Дилан свернул за угол. Он посмотрел на них, ожидая их реакции, как будто не замечал напряжения, повисшего – в воздухе. Шерон резко вдохнула, когда увидела великолепные вишневые деревья, с яркими белыми цветами, окружающие мемориал Джефферсона, их кроны отражались в воде тихого водоема.
– О боже, – выдохнула она.
– Мило, – сказал Эли, – мы приехали сюда из страны яблонь, а ты показываешь нам фруктовые деревья.
– Как сады? – спросил Дилан.
– Разрушаются и вянут, – ответил Эли. – Папа будет держаться до последнего. Мы получали выгодные предложения от шести разных покупателей, но нет…
– Он должен держаться, – сказал Дилан.
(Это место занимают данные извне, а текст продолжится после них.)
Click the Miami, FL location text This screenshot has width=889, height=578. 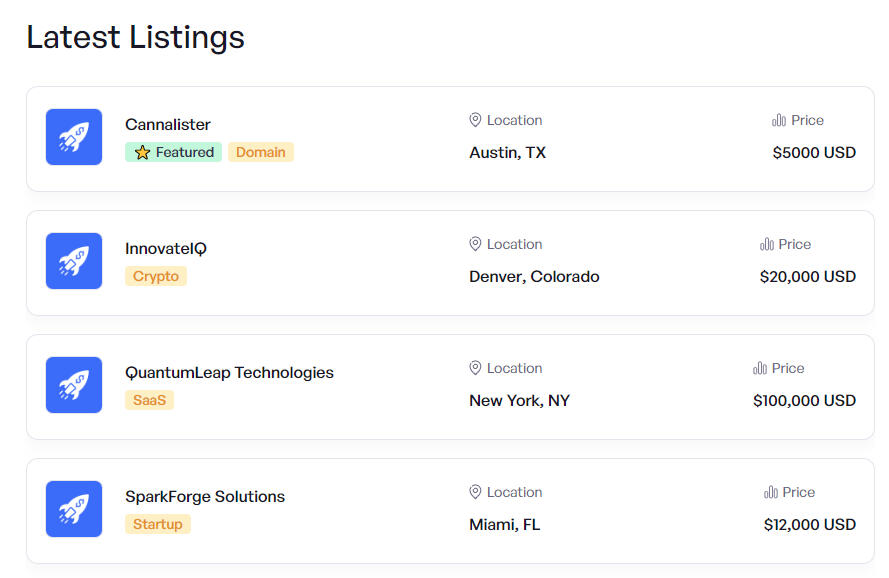click(504, 525)
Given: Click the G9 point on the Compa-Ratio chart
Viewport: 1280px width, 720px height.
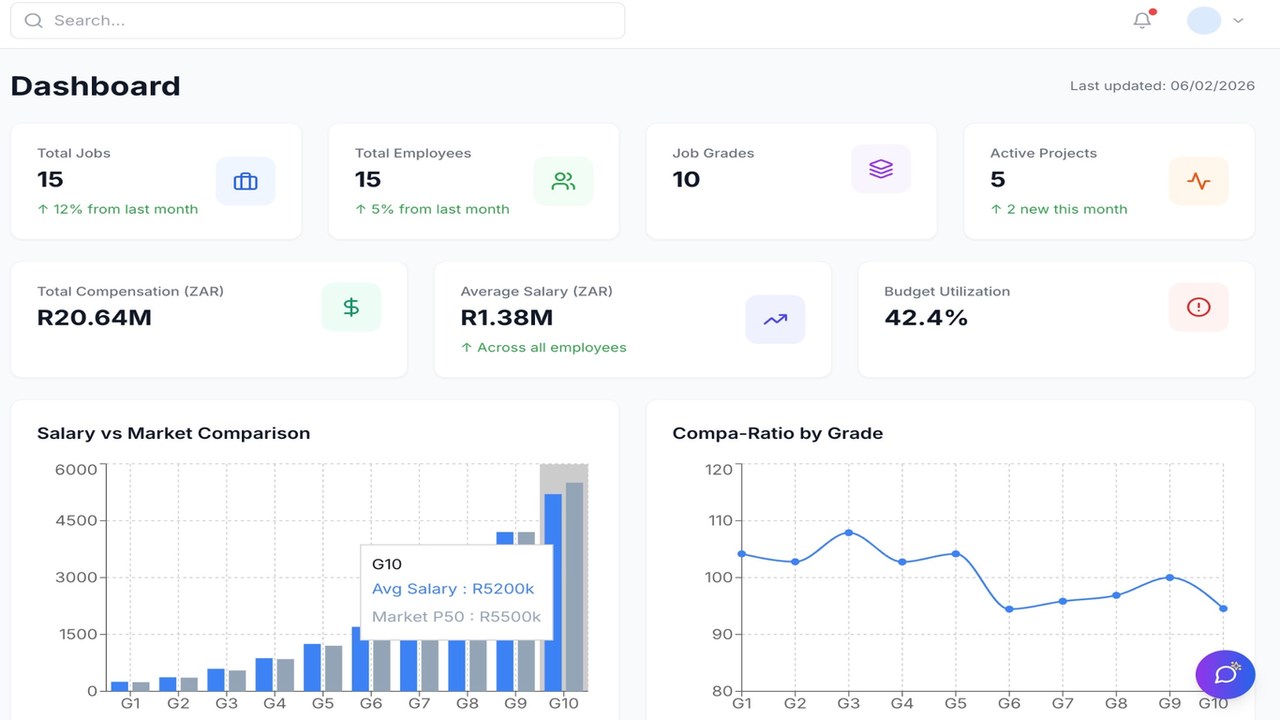Looking at the screenshot, I should coord(1170,577).
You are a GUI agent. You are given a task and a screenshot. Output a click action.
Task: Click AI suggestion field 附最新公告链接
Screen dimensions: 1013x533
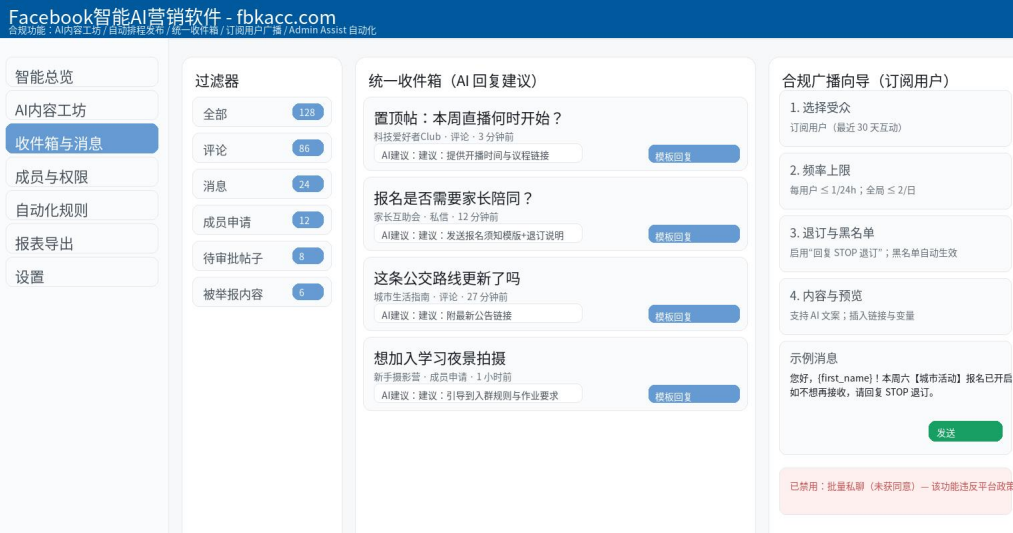click(x=477, y=314)
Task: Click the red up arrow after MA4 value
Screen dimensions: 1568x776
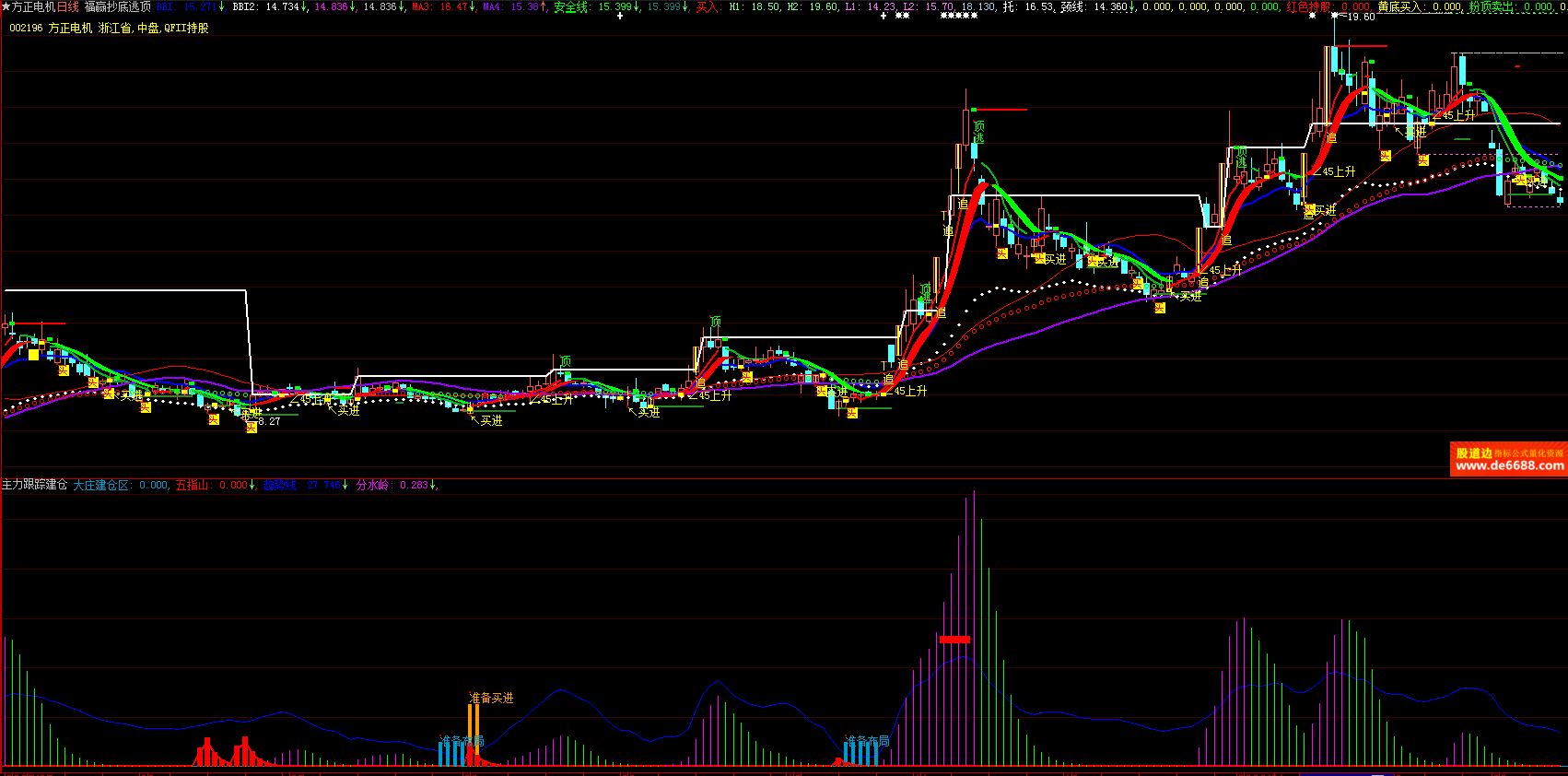Action: tap(544, 6)
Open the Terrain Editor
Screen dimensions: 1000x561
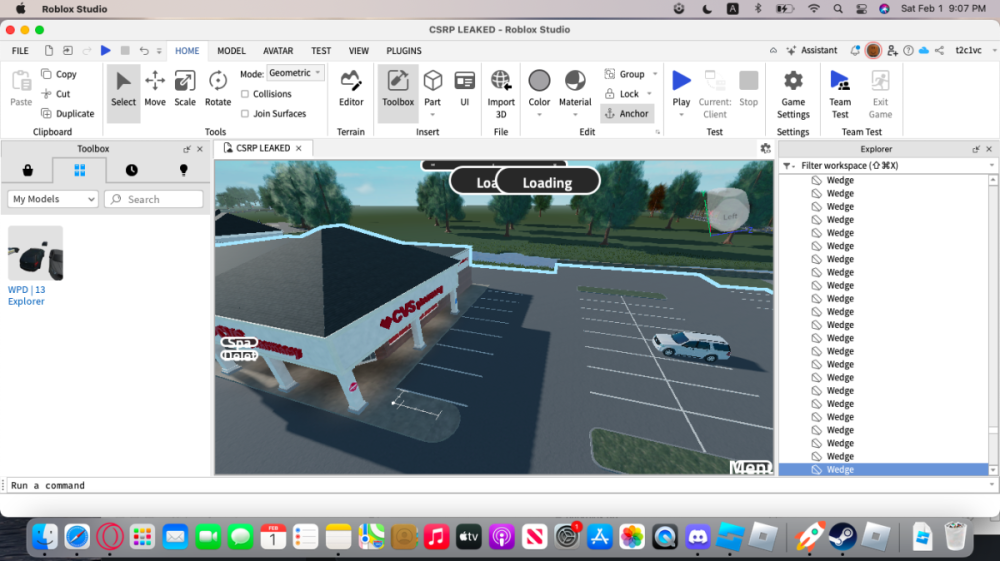351,89
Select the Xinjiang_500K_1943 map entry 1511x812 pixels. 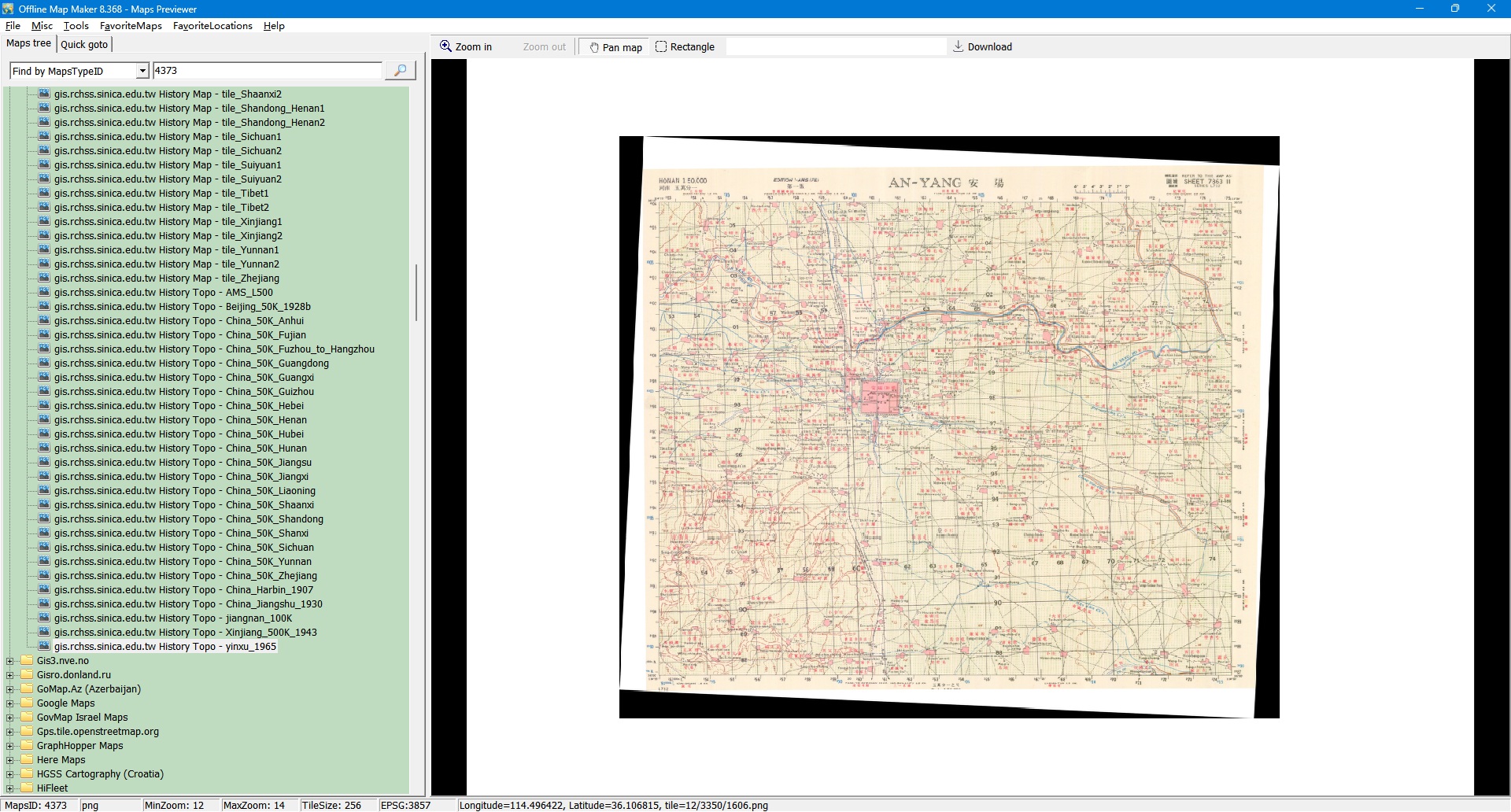click(x=185, y=633)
Крыша машины была опущена, их окружал свежий воздух.
– Что ты имеешь в виду?
– Что мир не нуждается в очередном блоке новых домов, новом заводе.
– Нет, но мы нуждаемся в кредите на дом. Ты знаешь, какой сейчас налог на землю?
– Да, – ответил Дилан. Эли умолк, потому что все знали, что Дилан посылает деньги отцу последние несколько лет, чтобы покрыть расходы на содержание садов. Он не был богат – просто правительственный работник, какой бы загадочной ни была его работа, но он любил яблони. И в глазах отца это делало его великим героем.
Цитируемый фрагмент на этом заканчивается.